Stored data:
▼

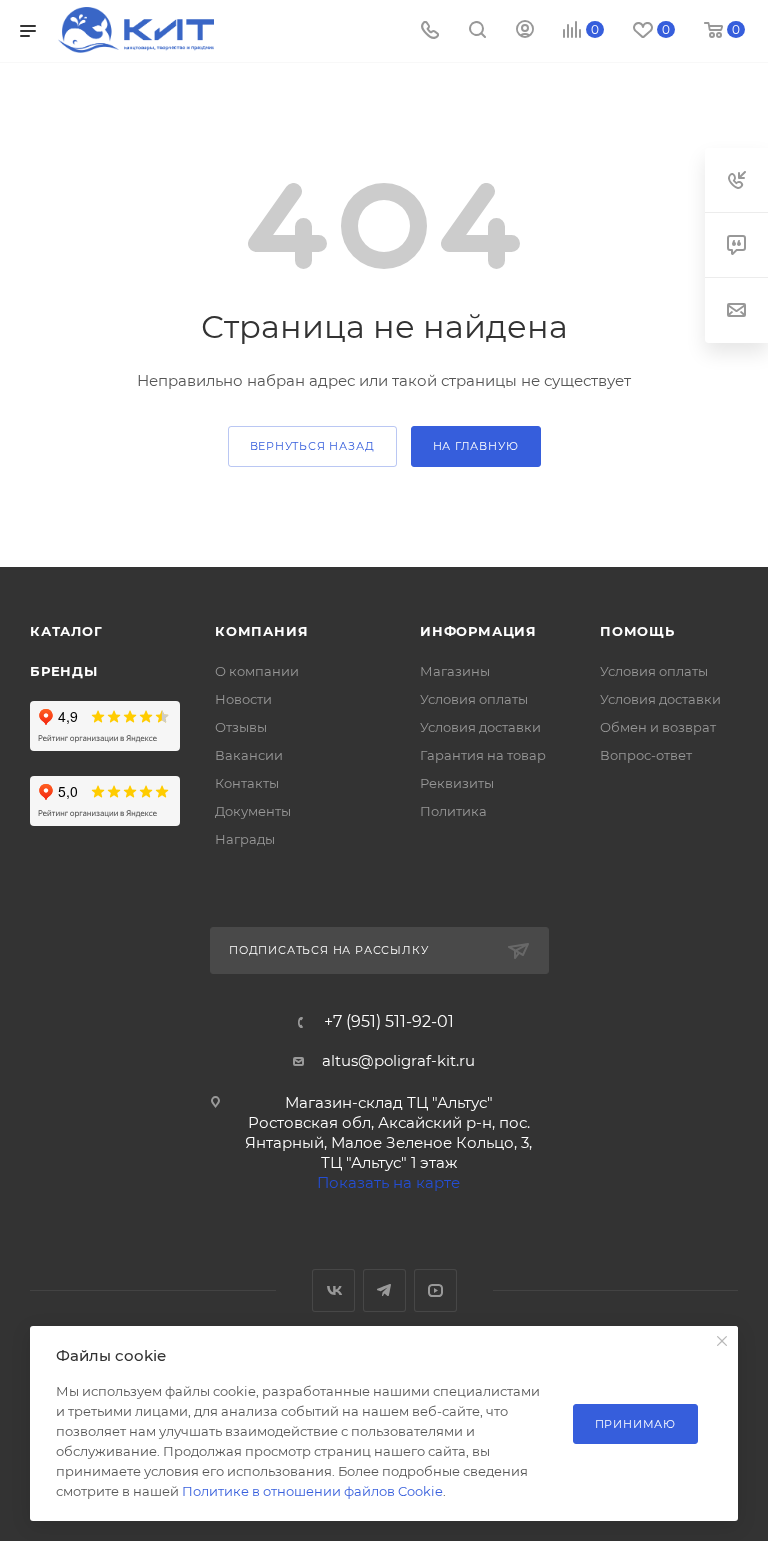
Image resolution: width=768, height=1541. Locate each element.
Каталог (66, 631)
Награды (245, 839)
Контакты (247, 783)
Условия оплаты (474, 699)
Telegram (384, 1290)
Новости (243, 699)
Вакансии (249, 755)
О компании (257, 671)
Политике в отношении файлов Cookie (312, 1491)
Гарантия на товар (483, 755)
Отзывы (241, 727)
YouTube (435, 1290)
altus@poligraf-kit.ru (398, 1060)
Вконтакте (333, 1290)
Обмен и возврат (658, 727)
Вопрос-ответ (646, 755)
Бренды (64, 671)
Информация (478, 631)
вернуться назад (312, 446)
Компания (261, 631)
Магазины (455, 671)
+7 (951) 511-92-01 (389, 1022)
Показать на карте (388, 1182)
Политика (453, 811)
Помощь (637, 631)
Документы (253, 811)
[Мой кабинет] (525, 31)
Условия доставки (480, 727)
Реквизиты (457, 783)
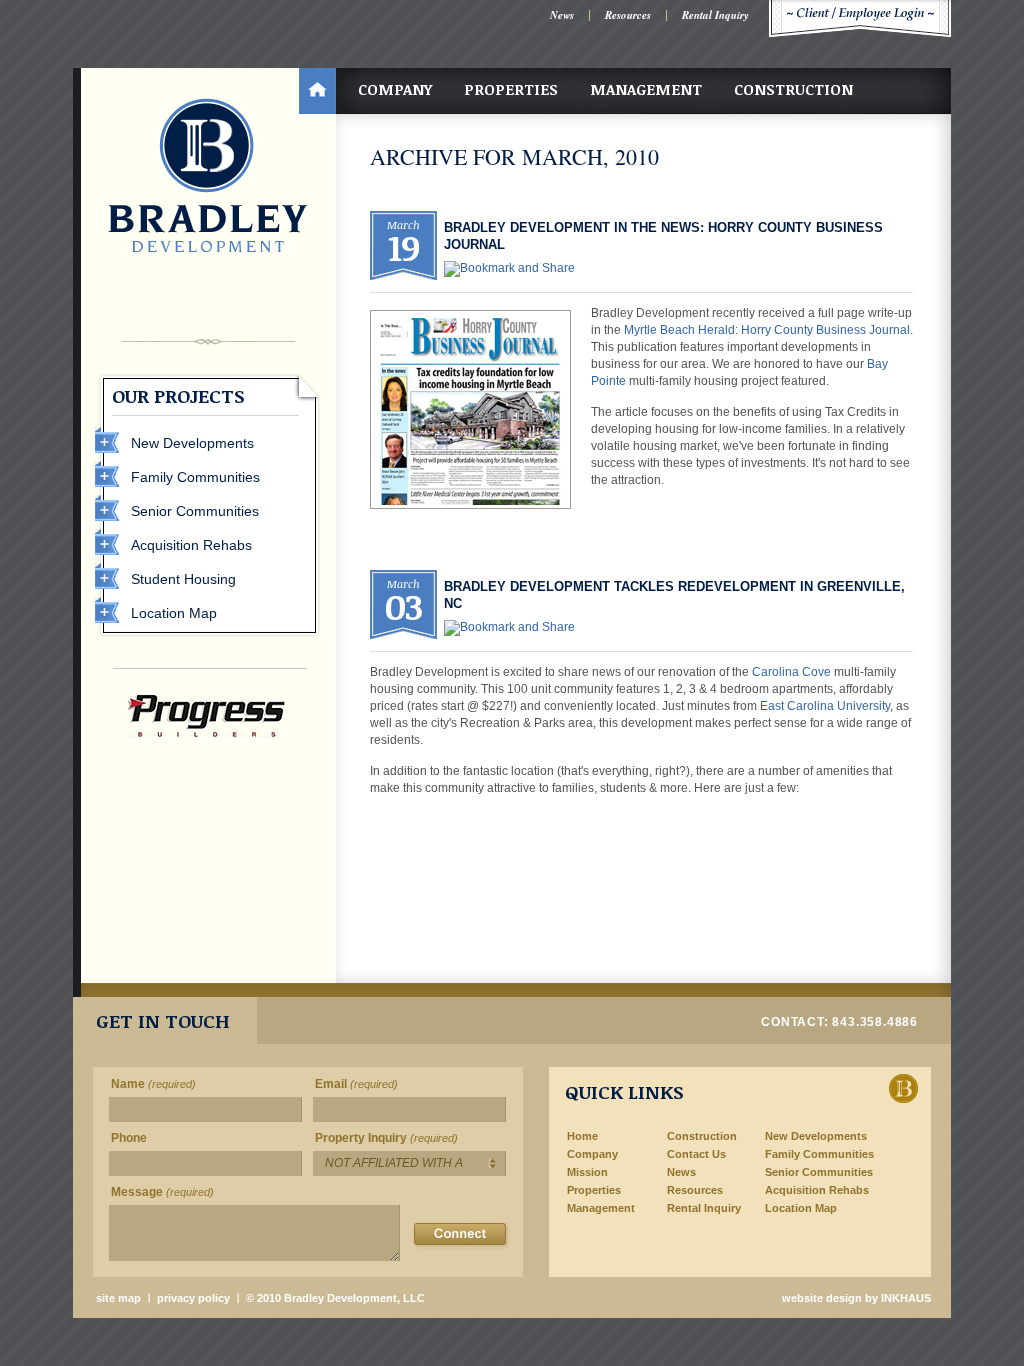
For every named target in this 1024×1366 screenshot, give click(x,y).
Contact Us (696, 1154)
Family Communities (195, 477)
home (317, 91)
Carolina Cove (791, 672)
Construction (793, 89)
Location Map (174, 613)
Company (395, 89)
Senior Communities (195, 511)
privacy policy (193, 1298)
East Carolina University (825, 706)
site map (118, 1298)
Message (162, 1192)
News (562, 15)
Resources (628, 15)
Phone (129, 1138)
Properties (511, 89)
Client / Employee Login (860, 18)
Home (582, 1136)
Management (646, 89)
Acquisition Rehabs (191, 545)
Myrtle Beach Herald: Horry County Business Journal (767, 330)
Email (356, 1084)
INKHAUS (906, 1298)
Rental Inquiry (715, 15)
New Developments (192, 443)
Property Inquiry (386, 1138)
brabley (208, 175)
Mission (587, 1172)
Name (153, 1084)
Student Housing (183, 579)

▲
▼

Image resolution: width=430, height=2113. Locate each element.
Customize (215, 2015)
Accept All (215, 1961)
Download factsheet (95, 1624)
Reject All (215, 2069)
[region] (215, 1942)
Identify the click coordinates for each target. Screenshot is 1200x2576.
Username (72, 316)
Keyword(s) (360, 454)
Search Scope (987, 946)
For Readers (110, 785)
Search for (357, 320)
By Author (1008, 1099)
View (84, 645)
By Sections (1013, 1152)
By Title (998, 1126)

▲

▶ **WORK TO COMPLETE**
Your whole answer should be one number, the count of lines in the records that hold "element".

▶ **ANSWER BOX**
2